Currently, I have Boomer who will be 10 next week, Francesca who is 14 months and Boru who is about 3 1/2. I should update that signature line.


----------



## MineAreWorkingline

Slamdunc said:


> MAW,
> When I first set that signature line up, I still had Annabelle. I added "Zeus" aka Herman, because of some obnoxious questions by a dolt on another forum that claimed a V rated SL dog couldn't be a HOT SchH 3 dog. Herman had enough drive for 3 GSD's and 2 Mali's. He was also 1/4 American SL and 3/4 WG SL. Some years ago it was easy to get SL dogs that could work and even be Patrol dogs. I had some serious offers on Herman to be a patrol dog. He would have been an awesome patrol dog. I wish I could get that dog back again as a puppy. With what I know now and what that dog taught me, he would be an outstanding dog to own. My other dogs have all benefited from the lessons that I learned from that dog. Annabelle passed away in 2013 at 13 1/2 years old, another awesome dog.
> 
> Currently, I have Boomer who will be 10 next week, Francesca who is 14 months and Boru who is about 3 1/2. I should update that signature line.


Sorry to hear about Annabelle. I have four WL and one WGSL. I was hoping we could exchange juggling videos. LOL! But anyhow, my WGSL is the first I have owned and I am rather surprised at his drive. I got him as a pet but might have to reconsider. A friend in Florida has an ASL that is not too shabby. I guess you never know.

> [EXERCISE INSTRUCTIONS]:
(a) In the forum thread, how old was Annabelle when she passed away?
(b) Transcribe the forum thread from "Sorry to hear" to "you never know.".
You won't need the material for any of this.

> [STORED DATA]:
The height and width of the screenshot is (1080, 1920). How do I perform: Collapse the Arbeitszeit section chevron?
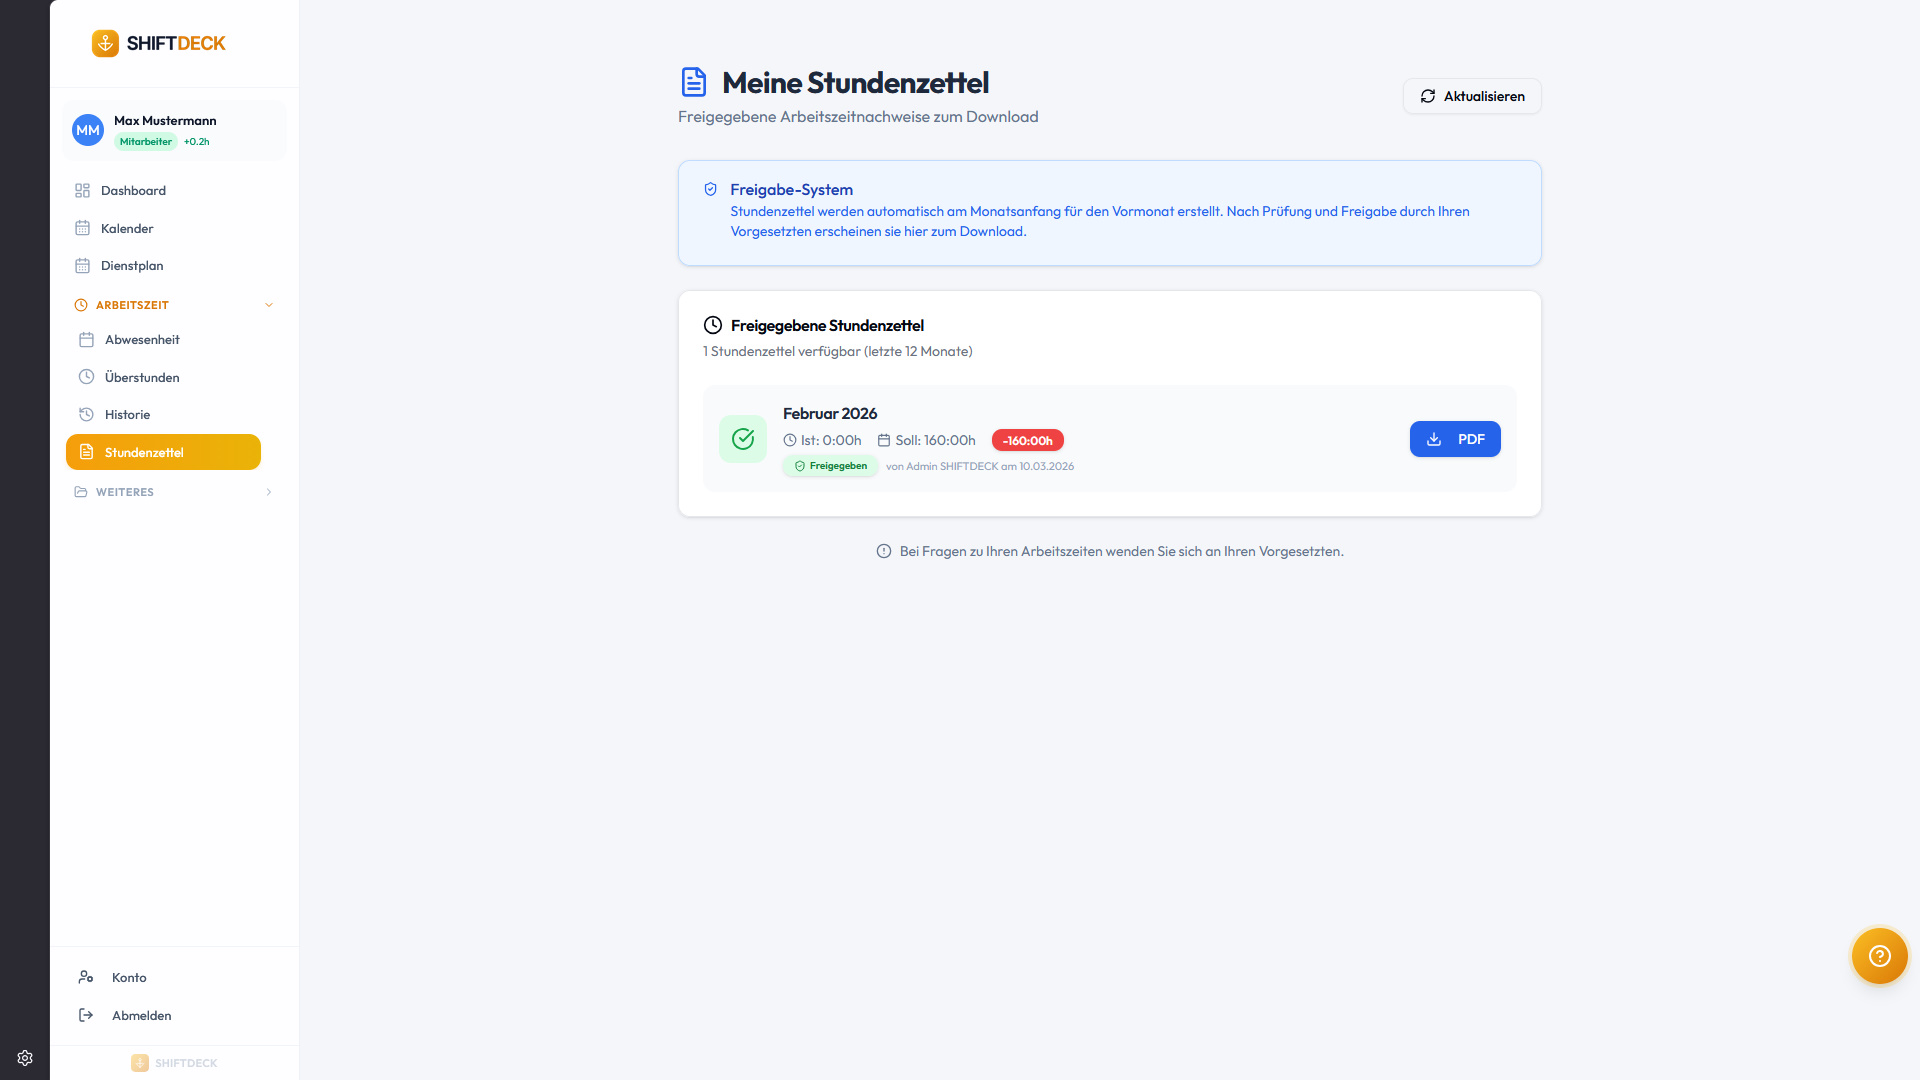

> [RESPONSES PER TASK]:
(a) She was 13 1/2 years old.

(b)
Sorry to hear about Annabelle. I have four WL and one WGSL. I was hoping we could exchange juggling videos. LOL! But anyhow, my WGSL is the first I have owned and I am rather surprised at his drive. I got him as a pet but might have to reconsider. A friend in Florida has an ASL that is not too shabby. I guess you never know.